**Page extract**

[Start of section]

Shortly before my son turned 15, he was expelled for the remainder of his ninth grade year, after already having served a two-week suspension for marijuana possession. What presented as poor judgment and youthful defiance masked a longer battle with pervasive depression and suicidal thoughts that would take another year to surface.
Yet, at every step of the way, the ninth grade administrator failed to follow through with promised interventions. It was easier to suspend and expel. During his expulsion hearing, I suggested he do more volunteer work and put forth a plan for counseling in addition to the two-week suspension he’d already served—pulling mainly from alternatives in the district’s student code of conduct.
Despite expulsion being optional for a first offense, the hearing officer decided it was the only way my son could learn his lesson. While I knew about the school-to-prison pipeline and racial disparities in school discipline, it was still shocking to watch it unfold.

[End of section]

**Information provided**

[Start of section]

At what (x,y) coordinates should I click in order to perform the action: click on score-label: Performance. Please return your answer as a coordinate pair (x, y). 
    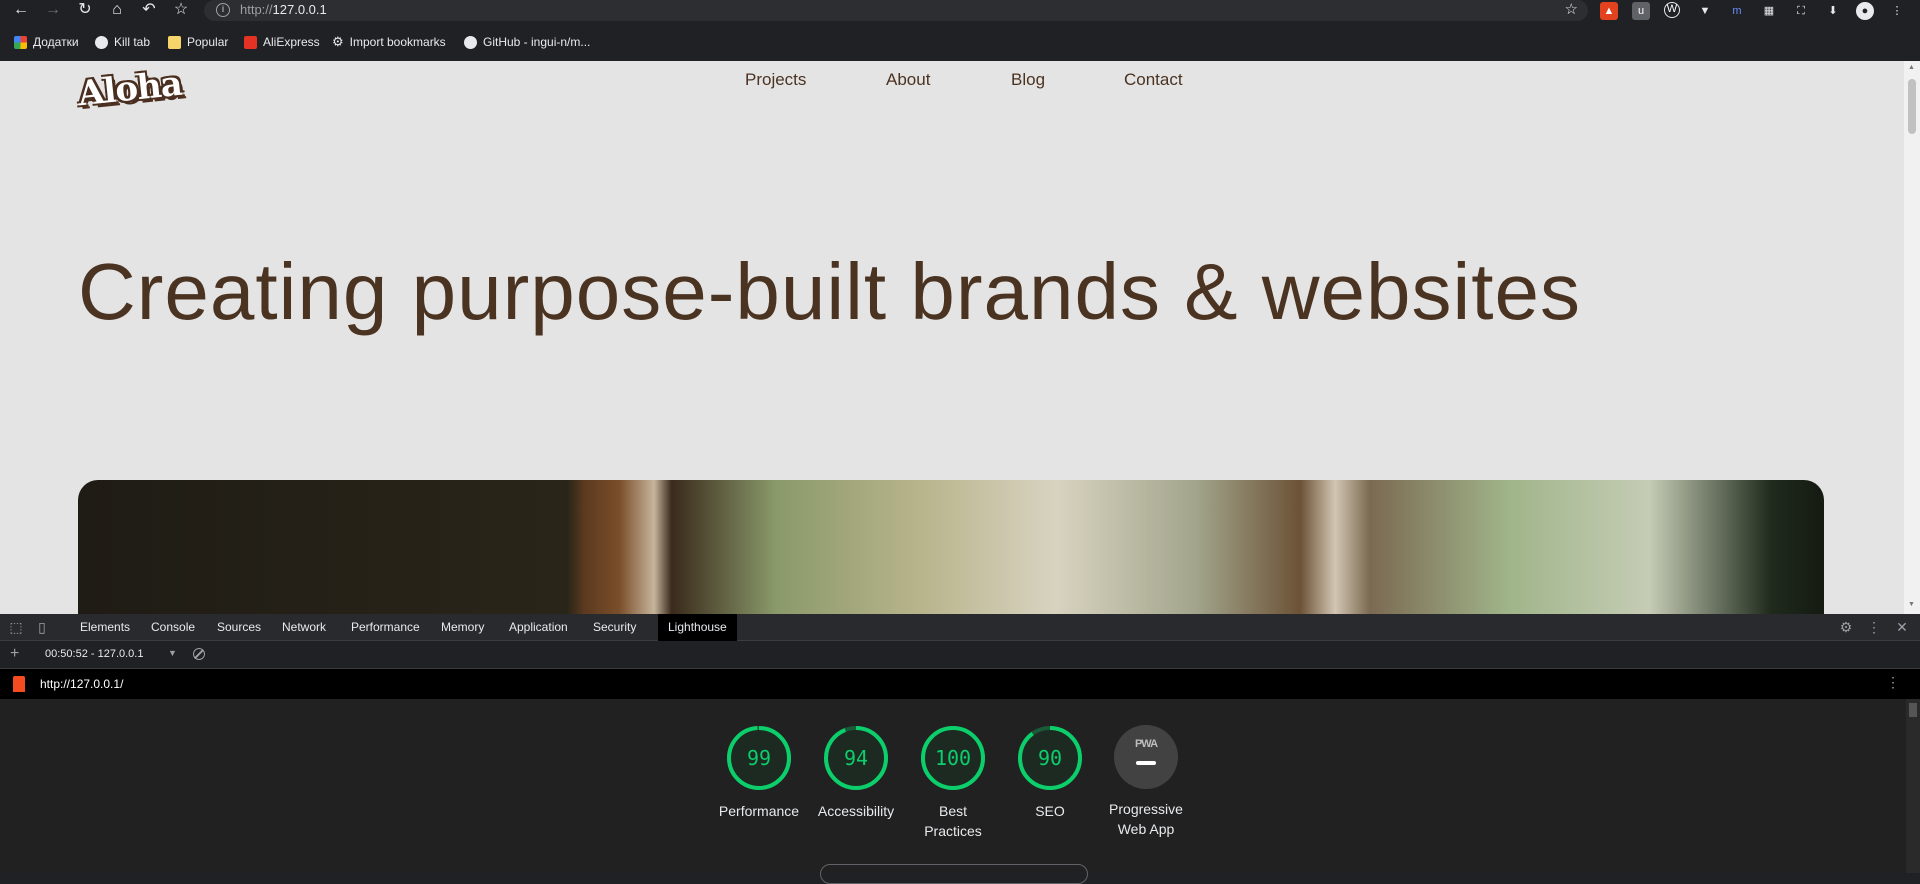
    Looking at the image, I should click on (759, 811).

[End of section]
[Start of section]

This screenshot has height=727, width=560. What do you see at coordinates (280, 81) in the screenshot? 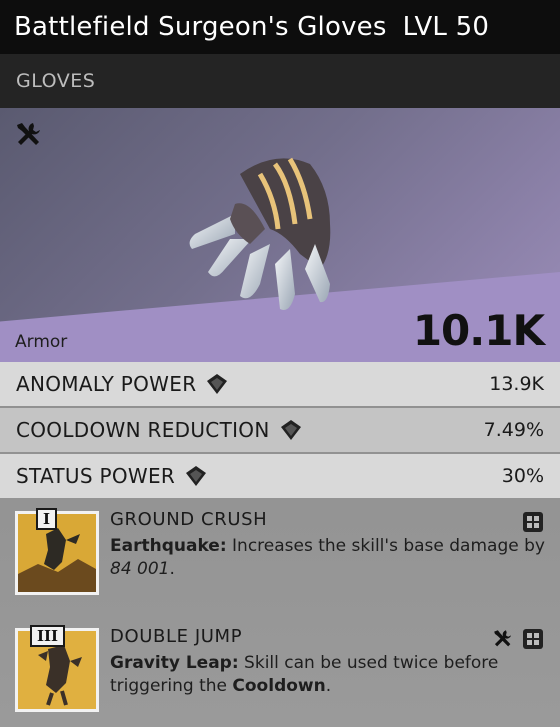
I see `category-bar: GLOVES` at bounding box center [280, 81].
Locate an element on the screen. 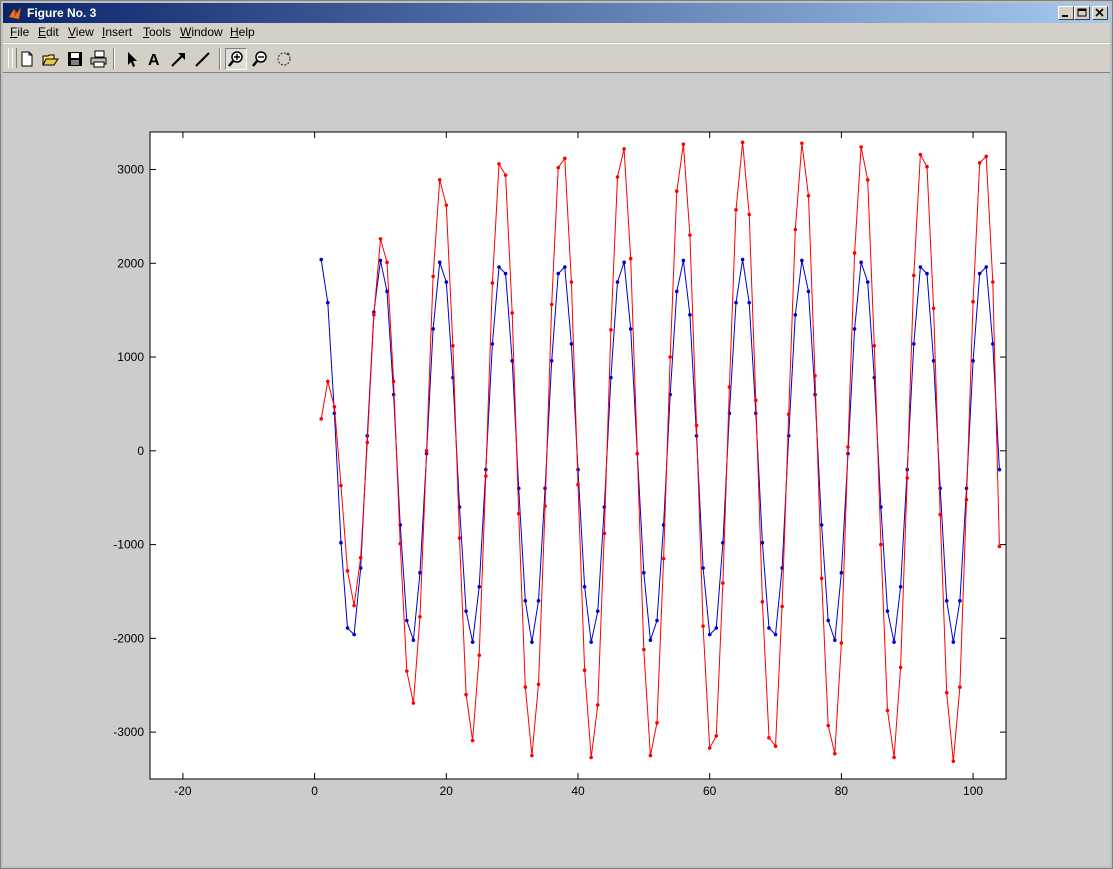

[End of section]

**Directions**
A. From the passage about the son's expulsion, extract everything from "Shortly before my" down to "code of conduct.", copying it word for word.
B. Continue the passage about the son's expulsion, starting right after its final sentence.

**Outputs by task**
A.
Shortly before my son turned 15, he was expelled for the remainder of his ninth grade year, after already having served a two-week suspension for marijuana possession. What presented as poor judgment and youthful defiance masked a longer battle with pervasive depression and suicidal thoughts that would take another year to surface.
Yet, at every step of the way, the ninth grade administrator failed to follow through with promised interventions. It was easier to suspend and expel. During his expulsion hearing, I suggested he do more volunteer work and put forth a plan for counseling in addition to the two-week suspension he’d already served—pulling mainly from alternatives in the district’s student code of conduct.

B.
Discipline Disparities and the Continuum of White Supremacy and Slavery
Leslie Jones, a senior staff attorney with the Southern Poverty Law Center’s (SPLC) Criminal Justice Reform practice group, sees a throughline from slavery to current approaches to school discipline. Jones said that the treatment of Black children and other children of color is by design, operating within a long history of systems that devalue the importance of investing in them.
“It was at one point illegal for Black and Brown children to even learn how to read,” Jones explains. “And now that we have made progress in some areas, it’s like we have to find other ways to exclude, other ways to marginalize.”
Attitudes toward Black children have been shaped in a society socialized to believe Black behavior requires punitive measures and control. Understanding how to address the ongoing disparities in student discipline requires a recognition of what Jones describes as “the continuum in the legacy of white supremacy and a continuing legacy of slavery.”
Part of breaking that continuum includes the work of groups like the Alliance for Educational Justice (AEJ), a coalition of intergenerational and youth-led organizations advocating for a holistic approach to school discipline.
Jonathan Stith, national director for the AEJ, recalls a young organizer who described schools as needing mood detectors instead of metal detectors.
“At the root of the vision is young people want to radically transform what safety looks like—what discipline looks like—to a more fair and equitable system that really has community and care at its heart versus incarceration, pushout and punishment,” Stith says.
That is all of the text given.